Aullamos, aullamos, aullamos, auuuuuuuuuuuu



domingo, 5 de junio de 2011

Píntame, Pierre Auguste

Se planteó tropecientas veces quitar aquel póster, pero nunca lo conseguía. Se rendía, se tiraba de cualquier manera encima de las sábanas azules -si no eran azules no las aceptaba como un buen sitio donde construir sueños nocturnos- y contemplaba las lucecitas propias de su careta de vedette. Cuando se cansaba de las bellas formas que hacía la luz naranjosa en la pared, mandaba su mirada al trocito de aire desaparecido por la llama de una vela -también azul- de olor a mora. Mientras fumaba, escribía con mala letra verdades que luego le parecían mentiras. Entonces, decidía arrugar la última hoja de la libreta -con frambuesas en sus tapas- y tirarla sin furia alguna sobre un suelo frío como su alma arropada por trapos que permitían su libertad corporal. Era la típica imagen de un poeta sumergido en la desdicha. Incluso aquel recogido en el pelo le daba aires masculinos y a la vez un toque femenino que formaba parte de la armonía del cuadro. No se consideraba bella por sus carnes ni por sus ojos en pena, pero intentaba nutrirse de la inquietud de su alma para sentir la belleza a flor de piel.
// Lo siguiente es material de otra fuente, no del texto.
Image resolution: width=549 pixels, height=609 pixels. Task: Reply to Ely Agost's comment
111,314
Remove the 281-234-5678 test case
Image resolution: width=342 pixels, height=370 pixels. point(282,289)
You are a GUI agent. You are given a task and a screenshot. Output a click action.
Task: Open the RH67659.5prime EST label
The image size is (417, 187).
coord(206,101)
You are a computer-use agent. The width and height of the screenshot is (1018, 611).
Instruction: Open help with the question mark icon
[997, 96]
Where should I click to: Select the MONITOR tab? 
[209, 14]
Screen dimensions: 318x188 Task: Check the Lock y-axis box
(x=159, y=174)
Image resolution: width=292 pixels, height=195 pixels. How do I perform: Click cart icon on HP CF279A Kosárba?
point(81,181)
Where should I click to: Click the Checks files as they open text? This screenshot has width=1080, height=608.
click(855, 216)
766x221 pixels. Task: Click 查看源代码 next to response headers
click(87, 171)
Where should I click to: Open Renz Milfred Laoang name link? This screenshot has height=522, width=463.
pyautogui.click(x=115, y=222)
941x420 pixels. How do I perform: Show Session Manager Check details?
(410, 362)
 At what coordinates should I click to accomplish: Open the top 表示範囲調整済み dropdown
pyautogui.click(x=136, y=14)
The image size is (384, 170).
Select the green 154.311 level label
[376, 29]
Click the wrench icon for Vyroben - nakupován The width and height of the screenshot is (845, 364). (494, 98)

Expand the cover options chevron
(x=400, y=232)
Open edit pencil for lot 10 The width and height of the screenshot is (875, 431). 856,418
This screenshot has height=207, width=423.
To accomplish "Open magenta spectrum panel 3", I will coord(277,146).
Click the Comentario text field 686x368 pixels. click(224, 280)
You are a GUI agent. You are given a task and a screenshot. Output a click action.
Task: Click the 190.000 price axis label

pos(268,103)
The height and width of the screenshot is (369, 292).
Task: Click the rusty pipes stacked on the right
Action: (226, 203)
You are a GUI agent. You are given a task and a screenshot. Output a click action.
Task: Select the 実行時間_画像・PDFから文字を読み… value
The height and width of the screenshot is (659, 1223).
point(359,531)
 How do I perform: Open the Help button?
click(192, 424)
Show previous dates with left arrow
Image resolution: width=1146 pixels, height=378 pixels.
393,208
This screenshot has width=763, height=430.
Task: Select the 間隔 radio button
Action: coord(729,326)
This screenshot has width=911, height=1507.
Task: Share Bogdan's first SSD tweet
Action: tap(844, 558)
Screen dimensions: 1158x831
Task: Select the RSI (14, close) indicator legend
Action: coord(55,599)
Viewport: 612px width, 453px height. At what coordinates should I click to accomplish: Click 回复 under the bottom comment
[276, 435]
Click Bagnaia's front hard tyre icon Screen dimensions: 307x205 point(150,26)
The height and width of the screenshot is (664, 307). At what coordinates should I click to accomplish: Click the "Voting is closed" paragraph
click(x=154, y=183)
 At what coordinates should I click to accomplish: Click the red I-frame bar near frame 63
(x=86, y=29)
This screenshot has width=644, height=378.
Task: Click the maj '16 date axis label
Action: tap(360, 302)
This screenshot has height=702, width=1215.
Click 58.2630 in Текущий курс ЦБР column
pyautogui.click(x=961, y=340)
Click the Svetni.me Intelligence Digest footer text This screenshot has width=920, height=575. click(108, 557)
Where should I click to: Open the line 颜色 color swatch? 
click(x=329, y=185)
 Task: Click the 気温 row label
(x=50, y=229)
Un papel menos en la libreta, un espacio menos en el suelo de la cueva. No lograría nada esa tarde de domingo, ninguna palabra conseguiría bailar un vals con su compañera de fila. La llama seguía manteniendo líquida su sumisa cera. La ventana empezaba a sembrar las dudas de su relación con los relojes. Pero esta vez, ella tenía la razón, la ventana había ganado la partida y lo oscuro se suele volver rojo.

2 comentarios:

Natnat dijo...

muy benito. fuera del mundo, pero dentro del tuyo

Lara dijo...

Azul, mora, humo, frambuesas, tinta, fuego, escribir mucho pero nada que te de placer o satisfacción, todo a flor de piel.

Por cierto, me encanta la escena que has creado.